1. THE SUPERVISOR: I credit my existing mental health primarily to my advisor being the nicest man in the world. I actually had kind of a backwards experience, here: I got a lot of research experience in undergrad, and it was exactly the kind of soul-destroying stuff that's typical of graduate school, with an advisor who was way, way more concerned with good results than with my mental health. It was terrible, and the terrifying thing is that I didn't realize just *how* traumatic it was until I got out and had something to compare it to. I saw my undergrad advisor this August, four years post-graduation, and she took me out to dinner; we spent about two hours together in a casual setting and I walked away feeling like a terrible, worthless, lazy student, and it took me weeks to process through it. After TWO HOURS. And the even more terrifying thing is that I'm convinced she has no idea how awful she makes her students feel; I think she thinks she's a good advisor and that she's got their best interests at heart. (See above in the OP's comments about abusive academic relationships.) Please, prospective students: talk to the other graduate students in the program, and don't be fooled by praise like, "I've done some really great work under her," and "He's a brilliant scholar." Ask how supportive the faculty are. Ask what sort of *person* your potential advisor is. Talk to older graduate students if you possibly can. Having an emotionally mature, thoughtful, and genuinely nice advisor who legitimately has my best interests at heart is literally the most important thing about maintaining a good relationship with my Ph.D.

2. JOY: This is hard to quantify, particularly at the application stage, because of course you love your field; why else get a Ph.D. in it? But, well, graduate programs can suck a lot of joy out of stuff. I love my subject matter with an insane and ridiculous intensity that has stood up to a fair amount of joy-sucking, and that is another big part of my good relationship with my Ph.D. A friend once said to me, "You care about the Hittites more than most people care about anything." I really believe that that sort of nuclear-grade love is, if not necessary, then at least helpful for standing up to the onslaught of graduate school. (On the other hand, if you love something a lot, go to graduate school, and that love dies a sad and terrible death, which I have DEFINITELY seen happen, that's a tragedy. So think about that.)

Data lines:
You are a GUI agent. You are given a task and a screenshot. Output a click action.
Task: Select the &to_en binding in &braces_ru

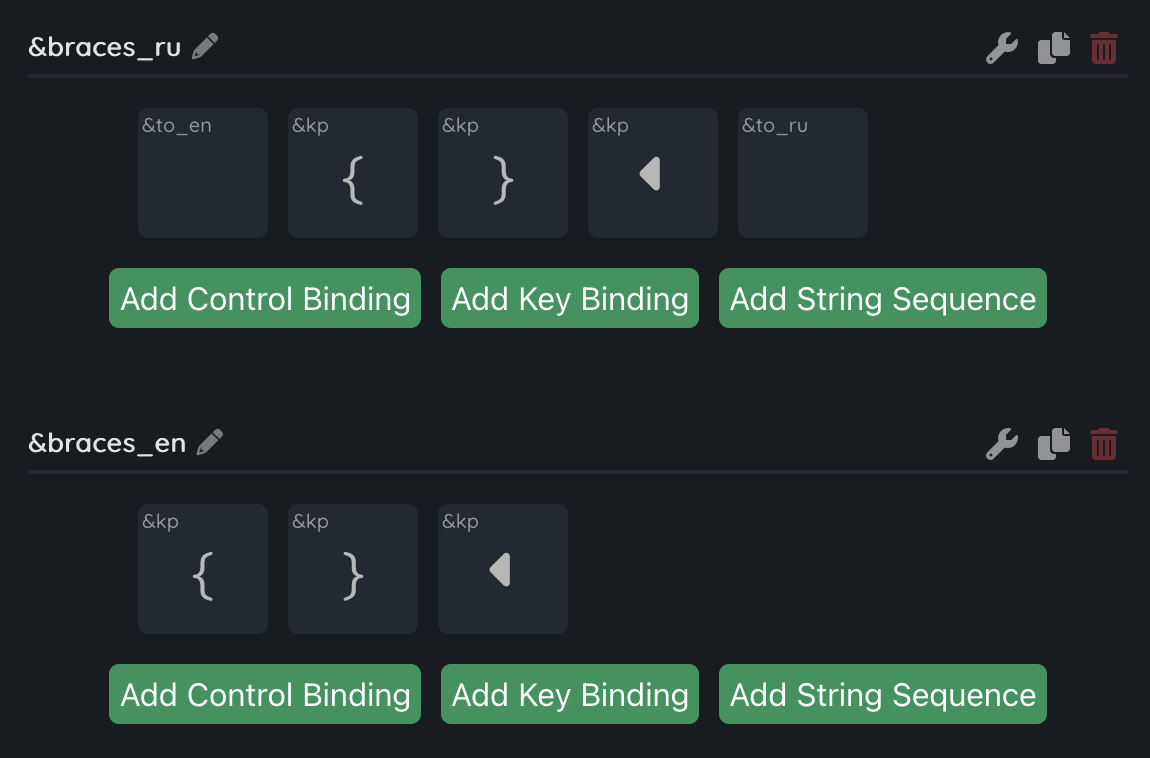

To do:
Answer these questions about the passage on graduate school:
(a) How many years after graduation did the writer see the undergraduate advisor this August?
(b) According to a friend, what does the writer care about more than most people care about anything?
(c) What word does the writer use to describe the kind of love that helps against the onslaught of graduate school?
The lines have no role in this exercise.

Correct response:
(a) Four years.
(b) The Hittites.
(c) Nuclear-grade.